■ TASK GOAL ■
The answer should consist of each line from the data below that includes "computer".

■ RECORDS SUPPLIED ■
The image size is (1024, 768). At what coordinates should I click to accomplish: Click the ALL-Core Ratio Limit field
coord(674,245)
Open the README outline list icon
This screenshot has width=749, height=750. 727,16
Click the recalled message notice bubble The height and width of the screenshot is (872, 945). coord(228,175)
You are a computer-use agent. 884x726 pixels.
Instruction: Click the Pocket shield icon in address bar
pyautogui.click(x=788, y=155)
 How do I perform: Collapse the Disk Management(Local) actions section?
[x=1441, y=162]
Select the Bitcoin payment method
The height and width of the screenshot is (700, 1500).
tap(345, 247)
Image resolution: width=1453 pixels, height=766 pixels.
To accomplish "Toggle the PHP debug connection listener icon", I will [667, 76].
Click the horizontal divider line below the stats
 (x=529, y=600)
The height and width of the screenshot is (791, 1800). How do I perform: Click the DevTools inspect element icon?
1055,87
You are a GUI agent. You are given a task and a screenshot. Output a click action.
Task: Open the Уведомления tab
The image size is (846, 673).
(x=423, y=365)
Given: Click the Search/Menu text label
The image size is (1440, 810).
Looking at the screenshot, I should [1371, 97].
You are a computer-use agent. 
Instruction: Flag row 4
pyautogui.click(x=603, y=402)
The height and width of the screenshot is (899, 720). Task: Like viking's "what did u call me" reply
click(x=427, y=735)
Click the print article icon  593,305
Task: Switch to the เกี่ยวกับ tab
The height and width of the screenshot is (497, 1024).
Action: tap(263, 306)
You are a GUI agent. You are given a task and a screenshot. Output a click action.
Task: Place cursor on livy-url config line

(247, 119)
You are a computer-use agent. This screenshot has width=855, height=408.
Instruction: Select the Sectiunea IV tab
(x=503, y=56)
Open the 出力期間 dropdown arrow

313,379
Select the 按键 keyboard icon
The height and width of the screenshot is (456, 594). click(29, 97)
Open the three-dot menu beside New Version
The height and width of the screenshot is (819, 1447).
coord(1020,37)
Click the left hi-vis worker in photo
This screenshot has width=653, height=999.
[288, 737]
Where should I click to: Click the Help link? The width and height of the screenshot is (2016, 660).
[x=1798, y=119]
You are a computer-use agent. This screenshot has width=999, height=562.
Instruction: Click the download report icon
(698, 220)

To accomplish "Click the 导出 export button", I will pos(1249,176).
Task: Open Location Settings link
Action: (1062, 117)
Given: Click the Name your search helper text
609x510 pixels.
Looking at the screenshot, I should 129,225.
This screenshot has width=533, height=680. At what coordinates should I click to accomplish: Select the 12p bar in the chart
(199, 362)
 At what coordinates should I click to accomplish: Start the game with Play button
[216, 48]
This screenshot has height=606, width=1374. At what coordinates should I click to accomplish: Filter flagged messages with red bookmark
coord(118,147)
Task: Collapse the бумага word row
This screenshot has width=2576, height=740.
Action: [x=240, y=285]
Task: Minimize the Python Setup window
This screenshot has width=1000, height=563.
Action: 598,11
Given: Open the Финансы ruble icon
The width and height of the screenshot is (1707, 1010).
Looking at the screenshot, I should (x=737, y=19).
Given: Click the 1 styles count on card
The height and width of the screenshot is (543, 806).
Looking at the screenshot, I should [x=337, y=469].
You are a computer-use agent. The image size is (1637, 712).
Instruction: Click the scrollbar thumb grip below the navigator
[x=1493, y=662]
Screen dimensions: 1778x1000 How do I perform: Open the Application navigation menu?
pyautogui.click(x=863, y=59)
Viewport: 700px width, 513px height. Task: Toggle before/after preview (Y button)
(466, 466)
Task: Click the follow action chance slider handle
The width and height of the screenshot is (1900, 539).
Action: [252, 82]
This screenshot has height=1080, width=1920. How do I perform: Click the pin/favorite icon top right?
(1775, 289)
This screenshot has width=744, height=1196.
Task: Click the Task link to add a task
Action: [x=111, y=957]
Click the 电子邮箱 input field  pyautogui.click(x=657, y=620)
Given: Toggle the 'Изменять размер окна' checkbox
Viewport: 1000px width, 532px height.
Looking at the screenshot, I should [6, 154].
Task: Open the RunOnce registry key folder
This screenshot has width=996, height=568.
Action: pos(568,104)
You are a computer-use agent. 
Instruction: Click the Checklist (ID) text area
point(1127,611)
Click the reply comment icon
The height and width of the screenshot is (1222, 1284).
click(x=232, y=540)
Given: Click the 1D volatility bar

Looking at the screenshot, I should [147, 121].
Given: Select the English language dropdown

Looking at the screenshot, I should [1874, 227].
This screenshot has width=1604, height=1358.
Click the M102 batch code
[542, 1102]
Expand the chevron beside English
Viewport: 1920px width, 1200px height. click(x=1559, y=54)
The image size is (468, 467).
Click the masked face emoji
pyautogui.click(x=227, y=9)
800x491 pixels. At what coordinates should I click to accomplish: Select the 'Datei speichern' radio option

■ ANSWER FOR THIS EXERCISE ■
You are a computer-use agent. 884x726 pixels.
You are a computer-use agent. 
You are a computer-use agent. This screenshot has width=855, height=408.
You are a computer-use agent. This screenshot has width=999, height=562.
You are a computer-use agent. The image size is (1637, 712).
You are a computer-use agent. 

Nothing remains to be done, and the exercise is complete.